DATA FOR REVIEW below:

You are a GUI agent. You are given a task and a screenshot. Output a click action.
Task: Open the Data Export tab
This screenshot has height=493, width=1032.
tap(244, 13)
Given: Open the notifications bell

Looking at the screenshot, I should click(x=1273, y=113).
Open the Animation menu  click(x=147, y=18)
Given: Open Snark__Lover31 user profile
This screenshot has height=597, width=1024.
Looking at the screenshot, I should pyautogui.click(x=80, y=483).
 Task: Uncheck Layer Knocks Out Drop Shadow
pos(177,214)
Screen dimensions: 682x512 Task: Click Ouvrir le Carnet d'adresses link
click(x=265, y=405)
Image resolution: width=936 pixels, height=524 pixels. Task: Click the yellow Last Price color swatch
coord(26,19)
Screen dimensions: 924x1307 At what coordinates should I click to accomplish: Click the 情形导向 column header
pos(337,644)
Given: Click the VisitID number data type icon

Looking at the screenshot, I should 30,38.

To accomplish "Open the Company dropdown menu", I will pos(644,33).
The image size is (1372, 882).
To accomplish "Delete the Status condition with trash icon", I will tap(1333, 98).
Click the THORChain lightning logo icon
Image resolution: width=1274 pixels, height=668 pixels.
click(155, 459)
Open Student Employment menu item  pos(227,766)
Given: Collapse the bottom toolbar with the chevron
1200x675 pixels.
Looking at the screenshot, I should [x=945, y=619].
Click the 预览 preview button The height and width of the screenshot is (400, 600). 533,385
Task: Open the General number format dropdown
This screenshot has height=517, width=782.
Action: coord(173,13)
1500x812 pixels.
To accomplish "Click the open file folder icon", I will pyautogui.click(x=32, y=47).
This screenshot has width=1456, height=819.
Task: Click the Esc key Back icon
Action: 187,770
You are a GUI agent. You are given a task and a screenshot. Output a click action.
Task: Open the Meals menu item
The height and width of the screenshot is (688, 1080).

End of DATA FOR REVIEW.

▸ **ACTION ITEM**: Copy exactly the lines from the one with "Given: Open Snark__Lover31 user profile" down to the last line of the records above, and leave out everything else.

▸ **ANSWER TO THIS PROBLEM**:
Given: Open Snark__Lover31 user profile
This screenshot has height=597, width=1024.
Looking at the screenshot, I should pyautogui.click(x=80, y=483).
 Task: Uncheck Layer Knocks Out Drop Shadow
pos(177,214)
Screen dimensions: 682x512 Task: Click Ouvrir le Carnet d'adresses link
click(x=265, y=405)
Image resolution: width=936 pixels, height=524 pixels. Task: Click the yellow Last Price color swatch
coord(26,19)
Screen dimensions: 924x1307 At what coordinates should I click to accomplish: Click the 情形导向 column header
pos(337,644)
Given: Click the VisitID number data type icon

Looking at the screenshot, I should 30,38.

To accomplish "Open the Company dropdown menu", I will pos(644,33).
The image size is (1372, 882).
To accomplish "Delete the Status condition with trash icon", I will tap(1333, 98).
Click the THORChain lightning logo icon
Image resolution: width=1274 pixels, height=668 pixels.
click(155, 459)
Open Student Employment menu item  pos(227,766)
Given: Collapse the bottom toolbar with the chevron
1200x675 pixels.
Looking at the screenshot, I should [x=945, y=619].
Click the 预览 preview button The height and width of the screenshot is (400, 600). 533,385
Task: Open the General number format dropdown
This screenshot has height=517, width=782.
Action: coord(173,13)
1500x812 pixels.
To accomplish "Click the open file folder icon", I will pyautogui.click(x=32, y=47).
This screenshot has width=1456, height=819.
Task: Click the Esc key Back icon
Action: 187,770
You are a GUI agent. You are given a task and a screenshot. Output a click action.
Task: Open the Meals menu item
The height and width of the screenshot is (688, 1080).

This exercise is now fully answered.